After several unfortunate postponements, Roy and I seem to have finally wriggled out from beneath the curse of “The Exorcist” (1973). Now we can finally put Halloween – and Regan – to bed.
One of the unfortunate effects of talking about a film weeks after the fact is that I tend to forget some of the fascinating details that leap out at me while viewing. Even if I jot them down, I don’t always recall the precise trajectory of my thoughts. The difficulty is compounded as, even under the best of circumstances, I can be frustratingly wayward when attempting to express myself in speech. So I guess it’s a good thing I’ve worked for 37 years in broadcast media!

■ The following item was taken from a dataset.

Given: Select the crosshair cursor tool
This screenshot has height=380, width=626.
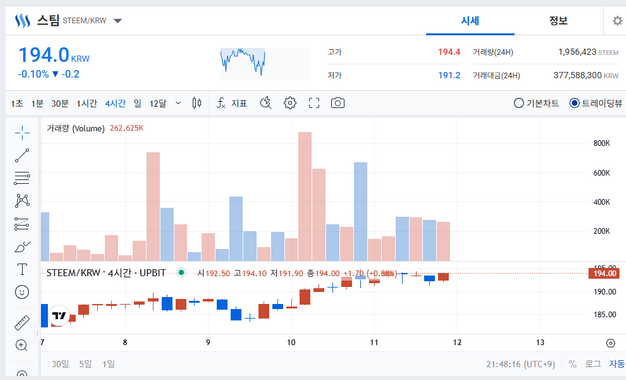Looking at the screenshot, I should [x=22, y=133].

Hopefully we left you with some food for thought, or at any rate, kept you entertained, even as we got sidetracked discussing the relative merits of directors’ cuts and at what length a film should necessitate the inclusion of an intermission. There were plenty of loose ends as we got turned around in the labyrinth. But the journey is always the destination on Roy’s Tie-Dye Sci-Fi Corner. If you missed our 50th anniversary discussion of this horror high-water mark, the entire lollaPazuzu is archived here:
Prior to “Night of the Living Dead” (1968), cinematic zombies were eerie, but mostly harmless. Generally, they did the bidding of Bela Lugosi or wandered like somnambulists through Val Lewton films. But that all changed overnight when filmmaker George A. Romero turned them into flesh-eating “ghouls” (as he called them; the word zombie is never uttered). Now, it seems, the zombie apocalypse is here to stay.
However, few films in the genre are so well executed. Romero’s lean and mean thriller has the simplest of premises and the lowest of budgets, yet good writing, editing, and direction, and a matter-of-fact tone make this one of the most convincing horror movies ever made. Especially since, as would always be the case throughout Romero’s zombie cycle (he made six “Dead” films in all), the chills are informed by real-world social and political subtexts.
“Night of the Living Dead” serves as both the last gasp of 1950s B-movie drive-in fodder and the dawn of contemporary horror. And people were indeed horrified. The film opened a month before the MPAA ratings system was implemented, and it was distributed to theaters as typical Saturday matinee fare. Critics were appalled and children were scarred for life.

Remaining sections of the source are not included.